O thrash foi a maior força do metal nos anos 80. Contudo, o speed, umbilicalmente ligado à NWOBHM, apesar da sua curtíssima vida original, enraizou-se no imaginário de multidões de metalheads. Como o Grande Bode é providente, há uma crescente (em quantidade e qualidade) vaga revivalista deste género. A cavalgar de forma épica essa vaga, estão os portuenses Wanderer e o seu álbum “Awakening Force” (2020). Uma vibrante colecção de malhões cheios de shred e com um irresistível apelo old school, executado com enorme competência e diligente devoção ao cânone do aço!

Foi na viragem da primeira década do segundo milénio que os bracarenses assumiram de modo meio profético, aquilo que este mundo e sociedade de merda merecia que lhe dissessem. Com um EP homónimo surgiram os VAI-TE FODER. No ano seguinte surgiu “Viciados No Degredo”, o LP de estreia que se tornou num clássico do underground português e, já em 2022, foi reeditado pela Larvae Records. “Poço”, com os seus valores de produção bem acima da podridão lo-fi dos primeiros registos, confirmou o vigor e autenticidade do punk crust emanado por uma banda que ao vivo soa ainda mais demente e caótica. Já com algumas visitas ao SWR, permanece no imaginário de todos o concerto de 2014 e uma rebaldaria épica que culminou com uns, sem exagero, 759 punks em cima do palco, crowd surf a um cão e um par de ébrios e castiços nativos, de volumosa bigodaça, em coreografias de rancho folclórico.

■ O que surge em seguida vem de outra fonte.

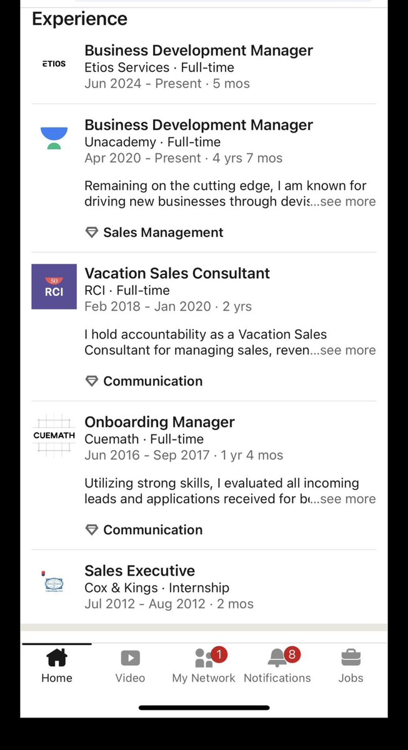Expand RCI description with see more
The height and width of the screenshot is (750, 408).
[348, 351]
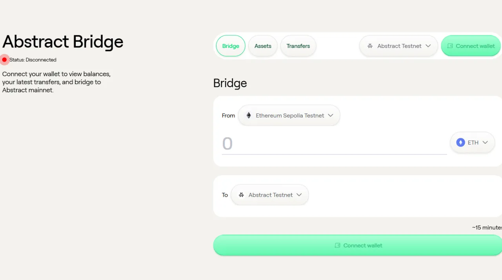Open the From network dropdown chevron
Image resolution: width=502 pixels, height=280 pixels.
pyautogui.click(x=331, y=115)
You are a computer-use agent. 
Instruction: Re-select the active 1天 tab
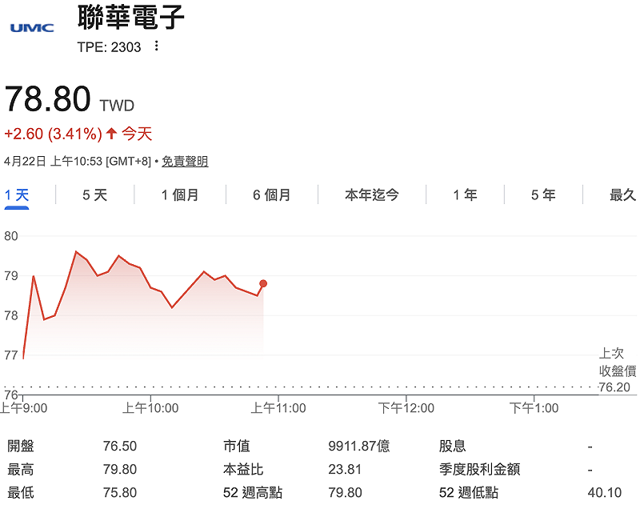tap(18, 194)
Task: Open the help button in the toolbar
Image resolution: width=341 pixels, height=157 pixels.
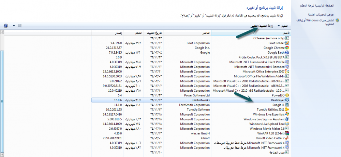Action: coord(6,26)
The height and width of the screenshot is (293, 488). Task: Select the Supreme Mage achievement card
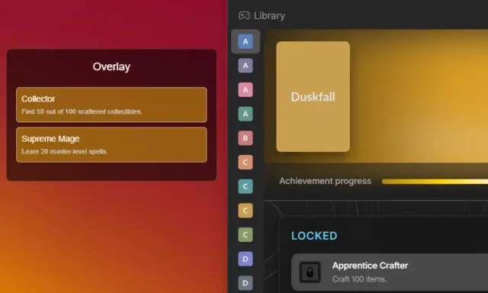coord(111,144)
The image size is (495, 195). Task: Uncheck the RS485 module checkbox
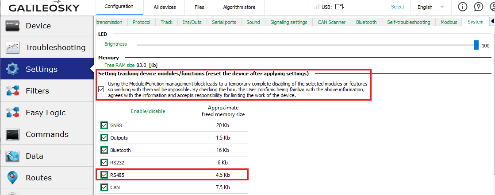(x=104, y=175)
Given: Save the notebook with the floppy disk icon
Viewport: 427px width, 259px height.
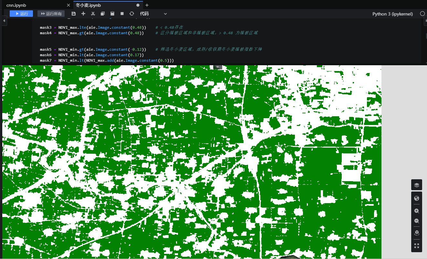Looking at the screenshot, I should [74, 14].
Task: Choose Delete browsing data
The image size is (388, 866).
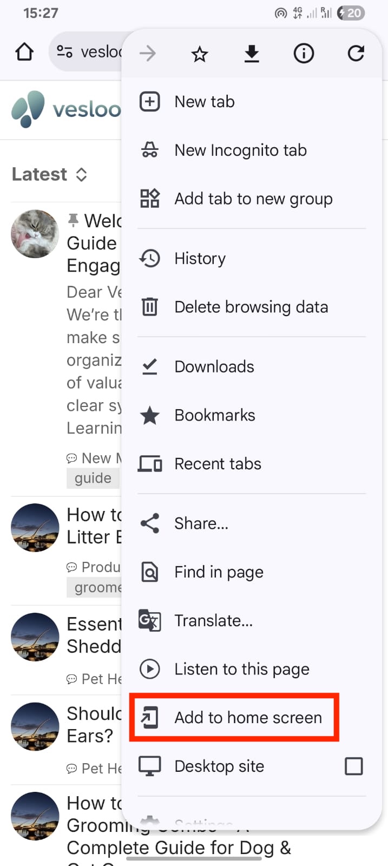Action: click(x=251, y=307)
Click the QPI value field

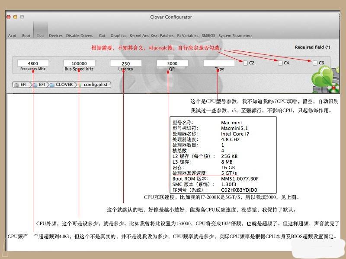tap(173, 63)
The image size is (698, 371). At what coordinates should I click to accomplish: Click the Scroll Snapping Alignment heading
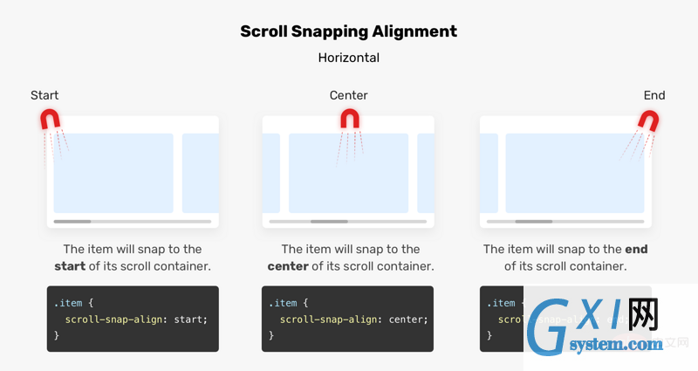coord(348,31)
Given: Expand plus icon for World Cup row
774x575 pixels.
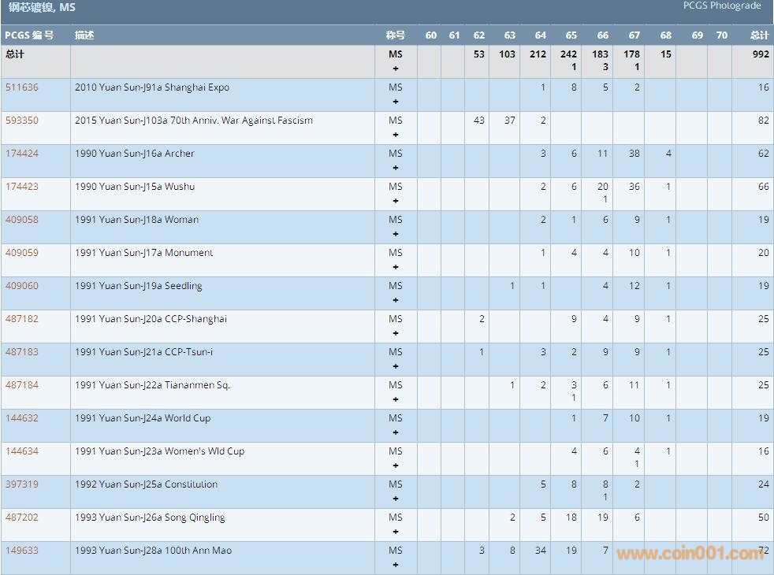Looking at the screenshot, I should pos(395,432).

Na pequena cena underground portuguesa, a resiliência é um traço fundamental para qualquer banda. Entre tantas bandas que abdicam do seu percurso, Juca (bateria) e Sérgio Afonso (voz), não só persistiram  firmes no seu credo como fizeram evoluir consideravelmente a ferocidade técnica e a brutalidade death metal dos Bleeding Display ao fim de duas décadas de carreira. O terceiro LP da banda, “Dawn Of A Killer” (2022), é um blaster conceptual que não deslustraria na discografia de uma lenda como Glen Benton. A produção de Samuel Trindade reveste as composições de um som moderno, mas suficientemente abrasivo para que permaneça intacta a selvajaria maníaca da execução.

Numa era de filtros, de cosmética e de uniformização de produções, os Basalto colocaram-nos diante da barbárie sónica, através de um som monolítico e cru, sinestésico do planalto granítico da Beira Alta. A sua viagem discográfica, iniciada pelo trabalho homónimo de 2016, tem vindo a revelar progressivamente a coesão do trio de músicos. “Doença” (2018) e principalmente os EPs “Odor” (2019) e “Cólera” (2020) mostram uma emancipação de identidade bem fundamentada na exploração do peso através do desenvolvimento harmónico e da paulatina convicção estrutural em detrimento do improviso. Ainda assim, o sentido jam de um palco parece permanecer como o mais indicado ponto para o magmático carácter dos Basalto.